Anna completely changed. She quit trying to change me and started changing herself. I could see Anna putting in real effort, and that made me want to give it a shot. We started going to a counselor. And in the group, I was starting to see examples of couples who had problems but were willing to work on them.
But I still was stuck in the cycle of preferring to hang out in bars with my friends.
Fresh Eyes
The breakthrough came one Sunday at NewSpring, about a year after we first started attending. Something felt just a little bit different from the beginning. When Pastor Perry gave the invitation to receive Jesus, I started praying, and in my head everything went silent. Instead of just listening, I was praying for Jesus to come into my life and take complete control, and I really meant it.

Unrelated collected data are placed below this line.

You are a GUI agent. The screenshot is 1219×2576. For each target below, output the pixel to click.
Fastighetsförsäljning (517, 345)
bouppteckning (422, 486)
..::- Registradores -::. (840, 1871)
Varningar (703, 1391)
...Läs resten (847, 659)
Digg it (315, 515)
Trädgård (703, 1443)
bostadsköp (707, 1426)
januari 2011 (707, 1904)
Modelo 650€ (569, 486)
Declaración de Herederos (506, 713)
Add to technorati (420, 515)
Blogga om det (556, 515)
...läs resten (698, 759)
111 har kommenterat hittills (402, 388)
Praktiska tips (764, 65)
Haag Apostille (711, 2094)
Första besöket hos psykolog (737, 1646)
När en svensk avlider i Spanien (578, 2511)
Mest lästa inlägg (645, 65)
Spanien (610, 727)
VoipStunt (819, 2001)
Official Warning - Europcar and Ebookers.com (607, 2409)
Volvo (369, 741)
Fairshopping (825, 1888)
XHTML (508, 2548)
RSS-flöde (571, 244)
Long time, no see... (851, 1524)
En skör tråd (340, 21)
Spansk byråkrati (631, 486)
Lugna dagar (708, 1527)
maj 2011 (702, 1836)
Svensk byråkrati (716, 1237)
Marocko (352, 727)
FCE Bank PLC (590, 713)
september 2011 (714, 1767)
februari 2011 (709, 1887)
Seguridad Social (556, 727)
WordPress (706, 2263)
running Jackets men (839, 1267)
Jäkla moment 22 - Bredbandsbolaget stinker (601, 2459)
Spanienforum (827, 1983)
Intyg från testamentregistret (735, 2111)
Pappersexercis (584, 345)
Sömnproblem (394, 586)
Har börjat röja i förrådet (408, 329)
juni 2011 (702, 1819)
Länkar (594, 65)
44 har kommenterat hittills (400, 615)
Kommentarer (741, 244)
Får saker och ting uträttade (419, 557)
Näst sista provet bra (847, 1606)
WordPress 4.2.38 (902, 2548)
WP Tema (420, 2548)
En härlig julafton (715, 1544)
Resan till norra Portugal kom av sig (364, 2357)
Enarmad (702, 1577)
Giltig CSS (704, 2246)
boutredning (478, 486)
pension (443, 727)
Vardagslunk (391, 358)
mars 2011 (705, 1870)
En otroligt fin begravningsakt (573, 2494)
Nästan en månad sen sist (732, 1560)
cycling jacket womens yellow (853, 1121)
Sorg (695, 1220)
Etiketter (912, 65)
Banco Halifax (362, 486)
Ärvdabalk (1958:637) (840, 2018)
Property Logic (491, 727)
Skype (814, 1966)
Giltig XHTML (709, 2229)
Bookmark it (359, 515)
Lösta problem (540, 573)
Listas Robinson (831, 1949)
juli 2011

Instantly, I saw who I was, what I was doing, how it was wrong -- and how it all needed to change. Either I was going to follow Christ or just let things fall apart. I knew everything had been forgiven, and we could start fresh as a couple. From that day on, I never went back to the bar lifestyle. My desire for it was completely gone.
All Because of Jesus
We have a great relationship now. We have passion and desire for one another, and we enjoy spending time together. People say, "you're made for each other" -- and I can't imagine being with anyone else.
We don't always see eye to eye, but with both of us pursuing Jesus, she understands her role as a wife, and I know I have a role as a husband. Instead of disagreeing and standing firm, we work through it with Jesus.
I am completely convinced that if it wasn't for Jesus stepping in, our marriage would have ended. It is 100 percent because of Jesus that I can be a better father, with kids that look up to me and want to spend time with me, and a marriage that grows together. There's no way we would have made it without Him.